Wednesday, January 23, 2013

1301.4994 (Abraham Loeb et al.)

Detecting bio-markers in habitable-zone earths transiting white dwarfs    [PDF]

Abraham Loeb, Dan Maoz
The characterization of the atmospheres of habitable-zone Earth-mass exoplanets that transit across main-sequence stars, let alone the detection of bio-markers in their atmospheres, will be challenging even with future facilities. It has been noted that white dwarfs (WDs) have long-lived habitable zones and that a large fraction of WDs may host planets. We point out that during a transit of an Earth-mass planet across a WD, the planet's atmospheric transmission spectrum obtains a much higher contrast over the stellar background compared to a main-sequence host, because of the small surface area of the WD. The most prominent bio-marker in the present-day terrestrial atmosphere, molecular oxygen, is readily detectable in a WD transit via its A-band absorption at ~0.76 micron. A potentially life-sustaining Earth-like planet transiting a WD can be found by assembling a suitable sample of ~500 WDs and then surveying them for transits using small telescopes.
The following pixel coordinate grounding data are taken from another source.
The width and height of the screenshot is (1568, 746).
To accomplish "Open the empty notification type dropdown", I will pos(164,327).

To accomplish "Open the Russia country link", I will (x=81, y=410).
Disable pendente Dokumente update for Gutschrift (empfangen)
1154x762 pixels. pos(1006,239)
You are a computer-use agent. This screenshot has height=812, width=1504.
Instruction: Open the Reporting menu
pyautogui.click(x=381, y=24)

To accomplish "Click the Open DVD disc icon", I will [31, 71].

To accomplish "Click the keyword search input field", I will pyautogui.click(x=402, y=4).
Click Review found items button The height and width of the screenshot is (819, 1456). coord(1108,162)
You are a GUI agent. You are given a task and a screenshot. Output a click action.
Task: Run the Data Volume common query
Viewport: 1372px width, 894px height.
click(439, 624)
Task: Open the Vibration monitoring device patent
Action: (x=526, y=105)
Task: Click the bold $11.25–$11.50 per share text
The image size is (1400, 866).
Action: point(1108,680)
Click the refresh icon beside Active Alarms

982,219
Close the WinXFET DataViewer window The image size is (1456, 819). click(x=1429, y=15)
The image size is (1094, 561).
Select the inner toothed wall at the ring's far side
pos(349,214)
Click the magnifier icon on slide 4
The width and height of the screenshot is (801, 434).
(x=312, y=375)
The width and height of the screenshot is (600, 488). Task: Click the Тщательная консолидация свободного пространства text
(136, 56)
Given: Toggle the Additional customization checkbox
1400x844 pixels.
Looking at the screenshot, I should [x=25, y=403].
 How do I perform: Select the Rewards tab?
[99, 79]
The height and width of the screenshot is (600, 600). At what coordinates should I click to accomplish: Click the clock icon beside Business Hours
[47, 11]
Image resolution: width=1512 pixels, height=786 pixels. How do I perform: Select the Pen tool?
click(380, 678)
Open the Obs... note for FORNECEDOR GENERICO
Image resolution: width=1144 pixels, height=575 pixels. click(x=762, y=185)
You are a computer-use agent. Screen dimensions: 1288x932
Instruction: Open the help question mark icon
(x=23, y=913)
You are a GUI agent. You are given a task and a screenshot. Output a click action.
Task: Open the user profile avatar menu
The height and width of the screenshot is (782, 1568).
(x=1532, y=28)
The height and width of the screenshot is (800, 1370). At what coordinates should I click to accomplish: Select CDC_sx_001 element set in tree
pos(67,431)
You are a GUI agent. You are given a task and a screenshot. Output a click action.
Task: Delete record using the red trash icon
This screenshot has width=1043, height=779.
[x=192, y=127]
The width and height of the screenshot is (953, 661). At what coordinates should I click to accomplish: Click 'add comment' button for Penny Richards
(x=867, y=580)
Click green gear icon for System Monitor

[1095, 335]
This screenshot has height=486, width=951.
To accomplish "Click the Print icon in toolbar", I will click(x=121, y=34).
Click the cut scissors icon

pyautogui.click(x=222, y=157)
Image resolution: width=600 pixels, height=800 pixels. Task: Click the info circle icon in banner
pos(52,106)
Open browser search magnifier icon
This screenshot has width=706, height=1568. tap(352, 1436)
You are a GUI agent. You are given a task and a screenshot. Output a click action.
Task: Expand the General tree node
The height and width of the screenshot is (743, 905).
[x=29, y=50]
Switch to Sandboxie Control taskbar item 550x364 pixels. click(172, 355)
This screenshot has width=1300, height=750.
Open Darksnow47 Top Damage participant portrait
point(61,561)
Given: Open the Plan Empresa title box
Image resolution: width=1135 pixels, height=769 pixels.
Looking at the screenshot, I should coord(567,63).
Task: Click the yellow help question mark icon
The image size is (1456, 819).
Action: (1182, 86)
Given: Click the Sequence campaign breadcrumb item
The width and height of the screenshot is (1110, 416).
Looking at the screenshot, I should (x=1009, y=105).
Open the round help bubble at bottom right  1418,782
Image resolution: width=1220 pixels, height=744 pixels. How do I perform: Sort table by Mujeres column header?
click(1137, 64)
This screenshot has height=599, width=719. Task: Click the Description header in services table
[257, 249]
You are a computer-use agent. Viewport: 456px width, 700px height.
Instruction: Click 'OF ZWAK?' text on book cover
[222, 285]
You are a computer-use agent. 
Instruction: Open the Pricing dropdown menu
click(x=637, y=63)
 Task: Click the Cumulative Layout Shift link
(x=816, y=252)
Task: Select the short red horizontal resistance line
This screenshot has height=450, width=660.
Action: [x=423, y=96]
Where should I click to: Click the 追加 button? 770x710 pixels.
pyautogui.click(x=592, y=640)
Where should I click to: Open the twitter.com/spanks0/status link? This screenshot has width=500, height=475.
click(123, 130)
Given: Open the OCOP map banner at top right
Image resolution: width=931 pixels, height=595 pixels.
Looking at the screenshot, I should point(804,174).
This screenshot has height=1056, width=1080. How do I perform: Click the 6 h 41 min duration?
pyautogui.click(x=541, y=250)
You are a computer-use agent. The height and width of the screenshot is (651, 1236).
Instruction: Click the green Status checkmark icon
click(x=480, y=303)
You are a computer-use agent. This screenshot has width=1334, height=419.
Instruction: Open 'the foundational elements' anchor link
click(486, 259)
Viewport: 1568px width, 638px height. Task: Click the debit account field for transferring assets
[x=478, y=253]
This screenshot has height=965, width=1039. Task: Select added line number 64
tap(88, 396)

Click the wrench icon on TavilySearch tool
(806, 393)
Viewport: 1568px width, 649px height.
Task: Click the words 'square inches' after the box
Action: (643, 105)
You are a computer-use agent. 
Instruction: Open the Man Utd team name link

Once a transit is found, the O_2 absorption in the planetary atmospheric transmission spectrum would be detectable with the James Webb Space Telescope (JWST) in about 5 hours of total exposure time, integrated over 160 2-minute transits. Characterization of the planet atmosphere using other tracers such as water vapour and CO_2 will be considerably easier. We demonstrate this future discovery space by simulating a possible transmission spectrum that would be detectable with JWST.